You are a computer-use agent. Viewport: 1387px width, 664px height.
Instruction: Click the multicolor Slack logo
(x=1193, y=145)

* * *

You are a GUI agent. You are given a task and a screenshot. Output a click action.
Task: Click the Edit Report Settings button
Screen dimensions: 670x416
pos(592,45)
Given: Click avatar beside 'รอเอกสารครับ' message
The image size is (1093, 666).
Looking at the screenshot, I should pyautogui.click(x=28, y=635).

Do this: From the rows above, pull out every line that contains the word "agent" and copy each one unchanged.

Final result:
You are a computer-use agent. Viewport: 1387px width, 664px height.
You are a GUI agent. You are given a task and a screenshot. Output a click action.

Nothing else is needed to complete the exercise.